Vous venez de remporter le Cuisinier d’or. Vous attendiez-vous à cette victoire?

Quand on participe à un concours, on espère toujours gagner. Hier, néanmoins, j’avais beau me savoir bien entraîné et épaulé par Nicolas, mon commis, j’ai douté. J’ai regardé les autres – exactement ce qu’il ne faut pas faire! – et je me suis laissé distraire: j’ai oublié les tuiles dans le four, par exemple. En plus, pour participer, il faut être perfectionniste. Or mon dressage ne correspondait pas entièrement à ce que je voulais: ça déstabilise. Heureusement, le jury ne voit pas les choses de la même manière et, au final, c’est le goût qui compte.

 

Est-ce que le covid s’est révélé un atout ou une gêne pour votre préparation?

Un avantage, clairement, car une telle préparation implique un investissement et une énergie énormes, qu’il faut intégrer à ses moments de congé. Avec le covid, à Crissier, on a travaillé. Mais les journées de six heures n’ont aucune commune mesure avec les journées de travail ordinaires. La fatigue est donc nettement moindre.

 

Comment avez-vous vécu toutes ces heures d’entraînement?

C’est dur. Il faut tout répéter, chaque geste, toute l’organisation. En un an, j’ai refait douze fois les cinq heures et demie de préparation, comme lors du concours. En plus, il y a les mises en place et les commandes. Il faut être solide pour tenir le coup. Mais, au final, c’est très formateur. Je n’en retire que du bénéfice.

 

Envisagez-vous de participer à d’autres concours?

Oui, le Bocuse d’or, bien entendu, reste un objectif. Mais pas tout de suite...

 

Quel est l’impact d’un tel prix sur une vie professionnelle et comment vous voyez-vous dans dix ans?

Le Cuisinier d’or est un prix très prestigieux en Suisse, c’est donc forcément très positif. On peut s’attendre à des offres d’emploi. En l’occurrence, je suis très bien à Crissier depuis quatre ans et il serait difficile de trouver mieux.
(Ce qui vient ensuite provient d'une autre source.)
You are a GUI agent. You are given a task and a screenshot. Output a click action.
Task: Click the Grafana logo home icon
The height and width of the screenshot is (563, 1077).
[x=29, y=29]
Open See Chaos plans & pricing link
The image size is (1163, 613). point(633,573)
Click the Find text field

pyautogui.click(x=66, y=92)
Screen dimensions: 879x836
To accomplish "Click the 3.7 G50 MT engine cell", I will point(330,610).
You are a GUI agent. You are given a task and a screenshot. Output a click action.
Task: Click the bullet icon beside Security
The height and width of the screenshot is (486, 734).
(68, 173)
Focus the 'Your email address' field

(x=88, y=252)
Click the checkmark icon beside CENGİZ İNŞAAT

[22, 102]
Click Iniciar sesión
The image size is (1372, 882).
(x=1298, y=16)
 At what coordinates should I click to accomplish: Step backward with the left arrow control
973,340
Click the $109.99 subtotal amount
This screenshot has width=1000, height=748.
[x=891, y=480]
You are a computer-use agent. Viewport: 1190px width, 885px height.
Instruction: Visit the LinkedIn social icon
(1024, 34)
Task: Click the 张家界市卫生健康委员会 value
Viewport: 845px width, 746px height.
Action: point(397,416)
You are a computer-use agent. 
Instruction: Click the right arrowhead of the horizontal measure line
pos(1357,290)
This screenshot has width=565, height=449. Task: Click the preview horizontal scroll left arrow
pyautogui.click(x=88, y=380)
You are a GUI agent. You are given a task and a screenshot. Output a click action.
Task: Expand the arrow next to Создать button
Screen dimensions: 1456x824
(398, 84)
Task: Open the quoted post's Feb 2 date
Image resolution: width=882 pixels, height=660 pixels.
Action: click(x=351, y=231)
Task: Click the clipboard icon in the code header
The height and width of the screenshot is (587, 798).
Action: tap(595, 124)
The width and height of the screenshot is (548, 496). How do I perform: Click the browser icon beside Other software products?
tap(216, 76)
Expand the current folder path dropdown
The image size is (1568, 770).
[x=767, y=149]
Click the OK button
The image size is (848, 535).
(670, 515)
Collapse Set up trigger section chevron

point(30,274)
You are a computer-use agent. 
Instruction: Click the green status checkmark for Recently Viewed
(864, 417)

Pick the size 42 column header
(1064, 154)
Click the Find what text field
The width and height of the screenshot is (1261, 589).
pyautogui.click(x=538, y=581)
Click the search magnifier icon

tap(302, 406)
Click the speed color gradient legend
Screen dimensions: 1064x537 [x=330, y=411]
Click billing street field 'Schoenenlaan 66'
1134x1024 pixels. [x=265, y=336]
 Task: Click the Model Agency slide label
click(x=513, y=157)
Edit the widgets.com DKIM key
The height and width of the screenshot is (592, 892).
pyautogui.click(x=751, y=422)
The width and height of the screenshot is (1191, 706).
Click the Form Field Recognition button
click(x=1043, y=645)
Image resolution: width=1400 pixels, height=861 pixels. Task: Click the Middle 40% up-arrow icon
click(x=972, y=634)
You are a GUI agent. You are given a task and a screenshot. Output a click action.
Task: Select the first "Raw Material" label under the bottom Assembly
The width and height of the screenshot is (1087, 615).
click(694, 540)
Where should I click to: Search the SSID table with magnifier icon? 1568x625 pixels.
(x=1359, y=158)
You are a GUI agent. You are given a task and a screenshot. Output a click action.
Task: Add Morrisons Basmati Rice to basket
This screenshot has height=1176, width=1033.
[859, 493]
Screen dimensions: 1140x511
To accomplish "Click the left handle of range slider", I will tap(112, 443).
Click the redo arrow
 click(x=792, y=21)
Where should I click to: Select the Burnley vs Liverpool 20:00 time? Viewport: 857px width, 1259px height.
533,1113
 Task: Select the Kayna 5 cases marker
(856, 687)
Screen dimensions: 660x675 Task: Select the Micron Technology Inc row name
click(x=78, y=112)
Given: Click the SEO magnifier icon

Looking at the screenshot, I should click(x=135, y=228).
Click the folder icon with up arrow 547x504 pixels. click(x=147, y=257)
Dans dix ans, j’espère bien avoir mon restaurant. En Suisse, pourquoi pas? Mais pour cela, il faut trouver un établissement qui offre des perspectives. Dans l’immédiat, je vais devenir chef d’un restaurant à Luxembourg, dès la fin juin. 

 

Donc vous allez quitter Crissier!

Oui, je serai chef d’une table étoilée, Les Jardins d’Anaïs (ndlr: 14,5 au GaultMillau, 1 étoile Michelin), dont le chef est parti suite au covid. On est venu me chercher et j’ai saisi l’occasion qui se présentait. Je quitte Crissier après quatre années extraordinaires où j’ai acquis beaucoup de technique, soutenu par Franck Giovannini qui nous pousse à sortir le meilleur de nous-mêmes, que ce soit au quotidien ou lors de la préparation de concours.

 

Après des mois de fermeture, au lendemain d’une victoire incroyable et (presque) à la veille de votre départ pour une nouvelle aventure, vous êtes en cuisine. Quelle impression cela vous fait-il?

Je me sens plus que bien. J’ai bien sûr savouré ma victoire et la nuit a été courte... mais dans notre métier, il faut toujours rester sur terre.